Danke dir und 100% oder Faktor 1 entspricht dan logischerweise  der nativen eingestellten Auflösung des Monitors zb 2160p 100% scale oder faktor 1 = 2160p oder ?


----------



## blautemple (10. Januar 2019)

*AW: Frage zu SSAA Kantenglätung?*

Ja...


----------



## Gimmick (10. Januar 2019)

*AW: Frage zu SSAA Kantenglätung?*



HisN schrieb:


> 200% entspricht der 4fachen Auflösung, aus 1080P wird 4K
> 4xSSAA entspricht der 4fachen Auflösung, aus 4k wird 8K.



1080p mit 4xSSAA/200% Res. Scaling ergibt zwar intern die selbe Auflösung wie natives 4k, macht aber 1 anderen Eindruck vong Kantenglätungs Qualität her.


----------



## 0ssi (10. Januar 2019)

*AW: Frage zu SSAA Kantenglätung?*



Kevinderfrager23994 schrieb:


> entspricht 1080p auflösung mit 4xssaa von der Kantenglätungs Qualität!!! Wie wen man 2160p auflösung hat ?


Rein bei der Kantenglättung und somit Bildruhe bei Bewegung ist FHD mit 4x SSAA/DSR sogar besser als natives UHD weil das hat zwar viel mehr Pixel aber keine Kantenglättung.
Man hat also immer noch leichtes Kantenflimmern und in der Entfernung Texturflackern. Problem bei UHD/4K kostet eine gute Kantenglättung zu viel Leistung also bleibt nur TAA.
Dieses temporal Anti Aliasing arbeitet leider nur mit optischen Tricks wodurch das Bild zwar ruhiger wird aber auch an Schärfe verliert also UHD/4K mit TAA ist auch nicht optimal.

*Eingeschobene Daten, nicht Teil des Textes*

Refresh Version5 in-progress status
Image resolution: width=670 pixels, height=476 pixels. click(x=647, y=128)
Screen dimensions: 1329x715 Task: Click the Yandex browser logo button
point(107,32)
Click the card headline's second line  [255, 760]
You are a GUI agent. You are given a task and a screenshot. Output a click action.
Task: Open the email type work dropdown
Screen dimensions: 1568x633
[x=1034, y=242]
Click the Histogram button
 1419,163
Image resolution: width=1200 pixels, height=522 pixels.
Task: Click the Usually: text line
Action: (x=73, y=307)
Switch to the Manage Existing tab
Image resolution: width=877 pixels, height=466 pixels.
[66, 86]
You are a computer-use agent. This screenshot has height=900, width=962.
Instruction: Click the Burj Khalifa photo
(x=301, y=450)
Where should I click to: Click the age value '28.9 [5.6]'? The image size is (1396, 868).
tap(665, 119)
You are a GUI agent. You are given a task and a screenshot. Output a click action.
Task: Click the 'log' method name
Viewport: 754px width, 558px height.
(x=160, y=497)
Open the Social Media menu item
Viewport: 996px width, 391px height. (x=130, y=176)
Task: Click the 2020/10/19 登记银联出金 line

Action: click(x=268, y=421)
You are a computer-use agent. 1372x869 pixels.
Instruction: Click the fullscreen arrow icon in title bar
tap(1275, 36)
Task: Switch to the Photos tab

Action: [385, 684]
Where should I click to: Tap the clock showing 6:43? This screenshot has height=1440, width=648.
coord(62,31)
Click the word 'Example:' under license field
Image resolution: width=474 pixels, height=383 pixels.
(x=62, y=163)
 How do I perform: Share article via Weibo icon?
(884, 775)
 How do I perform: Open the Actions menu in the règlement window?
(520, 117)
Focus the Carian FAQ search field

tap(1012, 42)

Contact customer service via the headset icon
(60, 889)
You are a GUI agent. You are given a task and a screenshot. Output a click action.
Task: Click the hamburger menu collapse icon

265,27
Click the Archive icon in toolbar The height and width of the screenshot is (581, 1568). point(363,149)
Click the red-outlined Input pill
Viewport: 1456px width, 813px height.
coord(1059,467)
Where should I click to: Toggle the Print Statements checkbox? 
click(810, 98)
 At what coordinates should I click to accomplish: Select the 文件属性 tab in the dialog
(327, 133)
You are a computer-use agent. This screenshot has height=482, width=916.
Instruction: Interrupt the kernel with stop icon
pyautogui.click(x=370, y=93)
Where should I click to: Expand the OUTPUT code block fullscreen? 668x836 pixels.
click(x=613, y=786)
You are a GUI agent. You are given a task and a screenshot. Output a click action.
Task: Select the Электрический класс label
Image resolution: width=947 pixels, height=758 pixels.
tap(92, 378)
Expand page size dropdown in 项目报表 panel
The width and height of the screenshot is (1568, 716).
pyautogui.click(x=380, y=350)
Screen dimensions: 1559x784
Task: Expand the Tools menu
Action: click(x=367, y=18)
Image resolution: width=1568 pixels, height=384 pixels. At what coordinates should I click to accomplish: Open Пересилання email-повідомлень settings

PS: Wenn du eine Nvidia Grafikkarte hast und das Spiel kein SSAA oder Auflösungsskalierung hat dann: Nvidia Systemsteuerung, 3D Einstellungen, DSR Faktoren, 4.00x aktivieren,
DSR Glättung 0%(wichtig) und dann im Spiel (nicht auf dem Desktop) die Auflösung 3840x2160 auswählen aber nicht vergessen es kostet genauso viel Leistung wie natives UHD/4K.
Im Spiel muss dann AA aus sein und die Auflösungsskalierung auf 100% stehen. Andere DSR Faktoren skalieren leider unsauber und man muss die Glättung erhöhen also unschärfer.

Hier und hier mehr Infos.


----------



## Ion (10. Januar 2019)

*AW: Frage zu SSAA Kantenglätung?*

Edit: 

Aus gegebenen Anlass ziehe ich meine Hilfestellung hiermit offiziell zurück.


----------



## wuselsurfer (10. Januar 2019)

*AW: Frage zu SSAA Kantenglätung?*



Kevinderfrager23994 schrieb:


> # wuswlsurfer
> 
> Wiso stimmt was nicht?


Du kannst ja nicht mal meinen Avatarsnamen richtig abschreiben. 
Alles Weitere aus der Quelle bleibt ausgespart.